Details of the dataset:
Size: 64GB
Folder Structure: 2 folders (1st folder with 150 zip files and 2nd 15 zip files)


Download Link:
Option 1: Download as smaller zip file:
Contains only the phishing dataset zip files (7.3GB)

Mirror 1


Option 2: Download as large zip file:
Contains only the legitimate dataset zip files (56GB)

Mirror 1


How to cite:
K. L. Chiew, E. H. Chang, C. L. Tan, J. Abdullah and K. S. C. Yong (2018), “Building Standard Offline Anti-Phishing Dataset for Benchmarking”, International Journal of Engineering and Technology, 7 (4.31) pp. 7-14.

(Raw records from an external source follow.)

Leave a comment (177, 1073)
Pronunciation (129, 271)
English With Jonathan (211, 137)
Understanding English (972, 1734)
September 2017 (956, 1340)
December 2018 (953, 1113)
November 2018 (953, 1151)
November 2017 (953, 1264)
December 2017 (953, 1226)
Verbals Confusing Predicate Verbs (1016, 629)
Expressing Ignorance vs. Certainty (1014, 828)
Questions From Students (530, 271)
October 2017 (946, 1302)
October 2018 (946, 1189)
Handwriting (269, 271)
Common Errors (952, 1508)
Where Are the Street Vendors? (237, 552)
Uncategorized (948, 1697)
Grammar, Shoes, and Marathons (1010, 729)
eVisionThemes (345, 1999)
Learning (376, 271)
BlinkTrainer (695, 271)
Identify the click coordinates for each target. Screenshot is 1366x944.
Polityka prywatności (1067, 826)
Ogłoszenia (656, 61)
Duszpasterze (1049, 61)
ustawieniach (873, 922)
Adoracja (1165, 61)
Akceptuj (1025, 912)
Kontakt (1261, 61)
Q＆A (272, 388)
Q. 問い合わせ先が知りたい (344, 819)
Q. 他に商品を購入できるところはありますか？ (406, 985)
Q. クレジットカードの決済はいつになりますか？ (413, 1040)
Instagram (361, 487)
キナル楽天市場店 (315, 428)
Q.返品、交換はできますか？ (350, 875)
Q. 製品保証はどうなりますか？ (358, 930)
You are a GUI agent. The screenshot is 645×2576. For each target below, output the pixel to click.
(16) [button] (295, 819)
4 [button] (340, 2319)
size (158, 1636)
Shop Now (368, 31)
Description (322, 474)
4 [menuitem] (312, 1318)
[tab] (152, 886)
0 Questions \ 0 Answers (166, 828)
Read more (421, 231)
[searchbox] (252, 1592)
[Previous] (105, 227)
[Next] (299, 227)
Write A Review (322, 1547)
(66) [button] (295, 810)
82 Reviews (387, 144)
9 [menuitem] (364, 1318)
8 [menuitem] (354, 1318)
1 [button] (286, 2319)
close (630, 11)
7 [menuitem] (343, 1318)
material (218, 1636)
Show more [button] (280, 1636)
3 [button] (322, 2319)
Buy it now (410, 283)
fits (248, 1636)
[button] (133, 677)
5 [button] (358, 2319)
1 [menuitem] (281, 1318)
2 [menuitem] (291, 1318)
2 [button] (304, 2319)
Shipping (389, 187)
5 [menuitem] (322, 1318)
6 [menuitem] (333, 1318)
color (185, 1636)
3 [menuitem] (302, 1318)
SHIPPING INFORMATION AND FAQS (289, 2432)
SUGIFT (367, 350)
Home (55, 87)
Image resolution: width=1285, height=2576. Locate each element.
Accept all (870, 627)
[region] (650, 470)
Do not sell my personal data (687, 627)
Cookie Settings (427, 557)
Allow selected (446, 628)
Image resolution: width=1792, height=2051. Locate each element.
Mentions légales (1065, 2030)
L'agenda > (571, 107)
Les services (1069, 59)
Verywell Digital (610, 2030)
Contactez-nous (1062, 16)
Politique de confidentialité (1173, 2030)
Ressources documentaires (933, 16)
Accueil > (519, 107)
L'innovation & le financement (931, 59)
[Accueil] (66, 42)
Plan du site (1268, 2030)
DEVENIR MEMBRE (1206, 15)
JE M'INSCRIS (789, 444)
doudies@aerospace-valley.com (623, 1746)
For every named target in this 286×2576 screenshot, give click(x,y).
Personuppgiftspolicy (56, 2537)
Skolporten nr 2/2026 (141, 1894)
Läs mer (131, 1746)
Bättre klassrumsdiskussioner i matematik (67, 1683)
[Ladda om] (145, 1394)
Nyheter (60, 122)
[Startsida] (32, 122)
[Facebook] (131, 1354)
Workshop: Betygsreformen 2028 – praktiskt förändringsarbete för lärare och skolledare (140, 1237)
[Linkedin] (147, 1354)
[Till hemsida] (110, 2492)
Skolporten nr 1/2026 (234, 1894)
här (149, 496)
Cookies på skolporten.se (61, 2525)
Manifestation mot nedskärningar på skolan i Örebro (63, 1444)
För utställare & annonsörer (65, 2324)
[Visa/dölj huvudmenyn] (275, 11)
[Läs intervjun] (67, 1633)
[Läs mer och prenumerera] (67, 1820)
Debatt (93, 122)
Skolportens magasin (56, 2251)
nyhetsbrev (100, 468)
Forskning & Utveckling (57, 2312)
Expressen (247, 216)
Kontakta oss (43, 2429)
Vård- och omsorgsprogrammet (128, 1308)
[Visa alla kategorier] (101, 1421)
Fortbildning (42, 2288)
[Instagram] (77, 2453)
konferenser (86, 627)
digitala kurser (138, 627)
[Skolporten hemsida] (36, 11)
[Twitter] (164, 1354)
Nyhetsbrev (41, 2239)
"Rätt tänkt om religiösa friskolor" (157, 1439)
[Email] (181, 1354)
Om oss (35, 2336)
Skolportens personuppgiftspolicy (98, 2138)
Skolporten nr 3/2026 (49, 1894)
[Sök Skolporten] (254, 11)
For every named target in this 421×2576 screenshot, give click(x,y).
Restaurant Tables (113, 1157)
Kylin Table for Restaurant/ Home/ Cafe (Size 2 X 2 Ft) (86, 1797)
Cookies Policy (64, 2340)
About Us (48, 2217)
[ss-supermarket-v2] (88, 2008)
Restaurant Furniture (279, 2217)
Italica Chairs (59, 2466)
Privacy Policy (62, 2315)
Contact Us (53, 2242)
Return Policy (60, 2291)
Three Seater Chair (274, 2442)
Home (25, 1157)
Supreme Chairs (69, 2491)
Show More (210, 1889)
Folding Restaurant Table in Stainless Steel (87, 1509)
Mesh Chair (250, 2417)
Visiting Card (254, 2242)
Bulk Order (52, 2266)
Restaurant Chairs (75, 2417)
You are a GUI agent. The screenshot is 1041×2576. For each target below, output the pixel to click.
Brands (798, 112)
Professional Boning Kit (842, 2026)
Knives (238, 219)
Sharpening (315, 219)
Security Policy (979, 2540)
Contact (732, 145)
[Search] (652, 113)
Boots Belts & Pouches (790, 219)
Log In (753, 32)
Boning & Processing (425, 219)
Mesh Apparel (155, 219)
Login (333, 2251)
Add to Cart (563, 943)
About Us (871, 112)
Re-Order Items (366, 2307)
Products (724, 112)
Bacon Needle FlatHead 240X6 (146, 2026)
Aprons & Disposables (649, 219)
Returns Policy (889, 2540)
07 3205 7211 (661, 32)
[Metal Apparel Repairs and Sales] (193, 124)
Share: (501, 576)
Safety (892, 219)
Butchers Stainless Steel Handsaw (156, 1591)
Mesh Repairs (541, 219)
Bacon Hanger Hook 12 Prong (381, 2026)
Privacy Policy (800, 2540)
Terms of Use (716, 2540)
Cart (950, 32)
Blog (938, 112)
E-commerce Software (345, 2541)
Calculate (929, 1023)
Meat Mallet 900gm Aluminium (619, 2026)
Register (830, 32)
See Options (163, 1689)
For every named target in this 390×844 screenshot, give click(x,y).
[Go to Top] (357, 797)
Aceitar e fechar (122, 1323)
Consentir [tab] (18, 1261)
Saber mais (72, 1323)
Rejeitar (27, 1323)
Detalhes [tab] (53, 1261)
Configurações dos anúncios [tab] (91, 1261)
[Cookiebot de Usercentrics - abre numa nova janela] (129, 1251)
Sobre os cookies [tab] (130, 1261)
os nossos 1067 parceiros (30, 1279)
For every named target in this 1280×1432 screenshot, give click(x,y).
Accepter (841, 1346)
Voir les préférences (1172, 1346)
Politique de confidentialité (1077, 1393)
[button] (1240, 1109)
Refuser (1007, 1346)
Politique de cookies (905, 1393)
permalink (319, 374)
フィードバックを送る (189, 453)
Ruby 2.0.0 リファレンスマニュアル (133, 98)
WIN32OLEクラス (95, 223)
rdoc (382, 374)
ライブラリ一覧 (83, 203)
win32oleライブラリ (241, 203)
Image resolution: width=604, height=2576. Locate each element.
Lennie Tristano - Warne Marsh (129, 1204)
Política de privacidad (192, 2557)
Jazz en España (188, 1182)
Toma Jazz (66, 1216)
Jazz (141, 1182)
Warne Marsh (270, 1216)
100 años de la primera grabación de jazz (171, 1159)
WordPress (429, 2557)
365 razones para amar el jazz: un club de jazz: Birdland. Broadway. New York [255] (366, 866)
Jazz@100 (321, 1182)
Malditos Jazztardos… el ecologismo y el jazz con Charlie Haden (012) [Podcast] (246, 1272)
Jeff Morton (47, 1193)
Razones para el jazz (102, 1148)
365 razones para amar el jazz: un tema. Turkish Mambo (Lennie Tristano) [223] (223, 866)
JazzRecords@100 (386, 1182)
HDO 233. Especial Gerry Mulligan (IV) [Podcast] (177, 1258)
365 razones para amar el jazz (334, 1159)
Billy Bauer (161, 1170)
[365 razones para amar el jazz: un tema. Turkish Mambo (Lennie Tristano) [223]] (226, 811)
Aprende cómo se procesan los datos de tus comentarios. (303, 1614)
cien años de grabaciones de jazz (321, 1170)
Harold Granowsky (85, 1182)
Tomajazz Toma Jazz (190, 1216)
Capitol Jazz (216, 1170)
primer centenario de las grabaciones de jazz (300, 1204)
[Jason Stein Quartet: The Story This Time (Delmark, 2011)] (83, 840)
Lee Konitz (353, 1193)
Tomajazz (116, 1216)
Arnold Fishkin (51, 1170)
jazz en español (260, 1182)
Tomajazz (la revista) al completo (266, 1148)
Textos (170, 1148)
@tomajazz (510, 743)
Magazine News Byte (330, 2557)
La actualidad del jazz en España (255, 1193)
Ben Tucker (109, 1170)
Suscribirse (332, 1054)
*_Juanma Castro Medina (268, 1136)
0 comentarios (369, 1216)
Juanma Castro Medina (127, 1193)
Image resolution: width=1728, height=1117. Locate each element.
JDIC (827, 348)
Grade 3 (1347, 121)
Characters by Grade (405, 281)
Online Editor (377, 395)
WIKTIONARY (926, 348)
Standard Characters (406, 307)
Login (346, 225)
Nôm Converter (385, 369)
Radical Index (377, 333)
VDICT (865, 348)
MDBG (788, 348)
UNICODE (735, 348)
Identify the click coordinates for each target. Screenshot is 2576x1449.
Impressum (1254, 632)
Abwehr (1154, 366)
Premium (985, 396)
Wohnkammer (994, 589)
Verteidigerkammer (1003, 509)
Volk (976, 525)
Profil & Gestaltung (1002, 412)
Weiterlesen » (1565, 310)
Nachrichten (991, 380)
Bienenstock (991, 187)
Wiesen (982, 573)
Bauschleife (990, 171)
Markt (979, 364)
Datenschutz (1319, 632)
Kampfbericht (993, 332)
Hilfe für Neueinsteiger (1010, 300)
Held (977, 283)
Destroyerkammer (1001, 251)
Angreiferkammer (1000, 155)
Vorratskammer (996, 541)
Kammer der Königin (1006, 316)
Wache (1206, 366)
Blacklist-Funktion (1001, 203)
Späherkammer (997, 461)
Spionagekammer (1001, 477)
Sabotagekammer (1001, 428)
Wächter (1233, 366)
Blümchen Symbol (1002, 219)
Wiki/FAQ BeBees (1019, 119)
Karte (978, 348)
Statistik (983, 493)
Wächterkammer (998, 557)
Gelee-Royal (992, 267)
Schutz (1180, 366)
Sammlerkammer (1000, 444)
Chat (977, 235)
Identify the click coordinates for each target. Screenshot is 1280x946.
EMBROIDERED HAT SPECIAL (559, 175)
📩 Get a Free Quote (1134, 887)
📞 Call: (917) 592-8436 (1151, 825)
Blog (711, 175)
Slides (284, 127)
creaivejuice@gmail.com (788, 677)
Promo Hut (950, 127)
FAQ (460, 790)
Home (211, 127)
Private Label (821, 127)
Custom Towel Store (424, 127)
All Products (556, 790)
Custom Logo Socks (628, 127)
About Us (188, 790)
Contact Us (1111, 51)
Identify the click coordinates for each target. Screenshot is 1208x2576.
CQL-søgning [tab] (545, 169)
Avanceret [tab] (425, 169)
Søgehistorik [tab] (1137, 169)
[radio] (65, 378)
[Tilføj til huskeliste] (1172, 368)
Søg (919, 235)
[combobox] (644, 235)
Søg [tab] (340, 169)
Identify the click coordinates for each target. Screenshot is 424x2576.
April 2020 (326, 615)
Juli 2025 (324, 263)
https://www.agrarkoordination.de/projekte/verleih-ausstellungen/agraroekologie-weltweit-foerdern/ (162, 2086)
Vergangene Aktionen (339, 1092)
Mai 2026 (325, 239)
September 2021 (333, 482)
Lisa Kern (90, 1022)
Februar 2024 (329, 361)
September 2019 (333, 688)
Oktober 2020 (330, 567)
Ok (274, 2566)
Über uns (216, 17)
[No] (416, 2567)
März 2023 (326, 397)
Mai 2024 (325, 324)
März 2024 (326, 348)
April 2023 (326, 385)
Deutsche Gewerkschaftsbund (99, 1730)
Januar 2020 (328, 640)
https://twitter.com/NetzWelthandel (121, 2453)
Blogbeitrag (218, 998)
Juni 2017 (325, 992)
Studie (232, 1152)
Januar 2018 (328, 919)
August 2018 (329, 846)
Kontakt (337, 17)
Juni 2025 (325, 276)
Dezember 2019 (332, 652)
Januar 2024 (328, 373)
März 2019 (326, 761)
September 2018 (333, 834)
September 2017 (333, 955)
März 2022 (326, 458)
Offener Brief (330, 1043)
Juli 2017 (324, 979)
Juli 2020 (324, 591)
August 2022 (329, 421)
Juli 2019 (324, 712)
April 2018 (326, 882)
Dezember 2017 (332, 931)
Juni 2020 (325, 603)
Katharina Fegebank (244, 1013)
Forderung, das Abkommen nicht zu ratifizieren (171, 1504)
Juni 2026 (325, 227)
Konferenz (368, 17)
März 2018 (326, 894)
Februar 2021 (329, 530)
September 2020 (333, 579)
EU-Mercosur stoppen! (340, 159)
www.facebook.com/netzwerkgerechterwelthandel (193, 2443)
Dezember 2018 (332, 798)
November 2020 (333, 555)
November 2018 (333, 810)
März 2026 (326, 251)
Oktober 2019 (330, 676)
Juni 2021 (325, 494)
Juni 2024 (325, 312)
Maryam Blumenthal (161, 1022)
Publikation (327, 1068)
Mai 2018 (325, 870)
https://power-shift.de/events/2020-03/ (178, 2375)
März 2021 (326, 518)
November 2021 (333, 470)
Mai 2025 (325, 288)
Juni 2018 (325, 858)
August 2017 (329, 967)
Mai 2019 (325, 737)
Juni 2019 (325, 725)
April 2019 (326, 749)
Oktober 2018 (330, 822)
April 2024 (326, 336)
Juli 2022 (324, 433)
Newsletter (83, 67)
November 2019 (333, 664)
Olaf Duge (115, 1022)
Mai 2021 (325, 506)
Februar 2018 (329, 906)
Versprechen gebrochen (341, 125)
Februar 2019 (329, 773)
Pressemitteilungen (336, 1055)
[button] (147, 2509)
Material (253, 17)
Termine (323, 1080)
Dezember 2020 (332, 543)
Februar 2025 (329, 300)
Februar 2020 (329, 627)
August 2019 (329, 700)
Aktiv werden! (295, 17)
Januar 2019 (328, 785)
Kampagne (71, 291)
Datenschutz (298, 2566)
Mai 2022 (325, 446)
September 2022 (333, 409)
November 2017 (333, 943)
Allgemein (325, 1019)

Phishing Dataset for Machine Learning: Feature Evaluation


A total of 48 features are extracted from 5000 phishing webpages and 5000 legitimate webpages, which were downloaded from January to May 2015 and from May to June 2017. These features were selected after surveying 11 research papers that focus on machine learning-based phishing website detection, published between year 2007 and 2016. A detailed listing of the features is provided in the Appendix section of our paper here: https://www.sciencedirect.com/science/article/pii/S0020025519300763


Details of the dataset:
Size: 1.30 MB
Type: ARFF (Weka-ready)


Download Link:
https://data.mendeley.com/datasets/h3cgnj8hft/1


How to cite:
K. L. Chiew, C. L. Tan, K. Wong, K. S. C. Yong, and W. K. Tiong (2019), "A new hybrid ensemble feature selection framework for machine learning-based phishing detection system", Information Sciences, 484, pp. 153-166.


Contact Person:


If you need further information or to collaborate on this dataset, please contact:


Associate Professor Dr Chiew Kang Leng
Faculty of Computer Science and Information Technology
Universiti Malaysia Sarawak
94300 Kota Samarahan
Sarawak, Malaysia
Email: This email address is being protected from spambots. You need JavaScript enabled to view it.
Phone: +6082 58 3735


AGREEMENT AND DISCLAIMER
By downloading the dataset, I hereby agree to the following terms and conditions:
1. The dataset should be only used for non-commercial research and educational purposes.
2. The copyright of all components in the dataset fully belongs to the original owners.
3. You will act according to the terms of use of each component as specified on its source site.
4. In no event will we be liable for any loss or damage including without limitation, indirect or consequential loss or damage, or any loss or damage whatsoever arising from loss of data or profits arising out of, or in connection with, the use of this dataset.
5. We reserve the right to terminate access to the dataset at any time without notice.
6. This agreement must be retained with the dataset.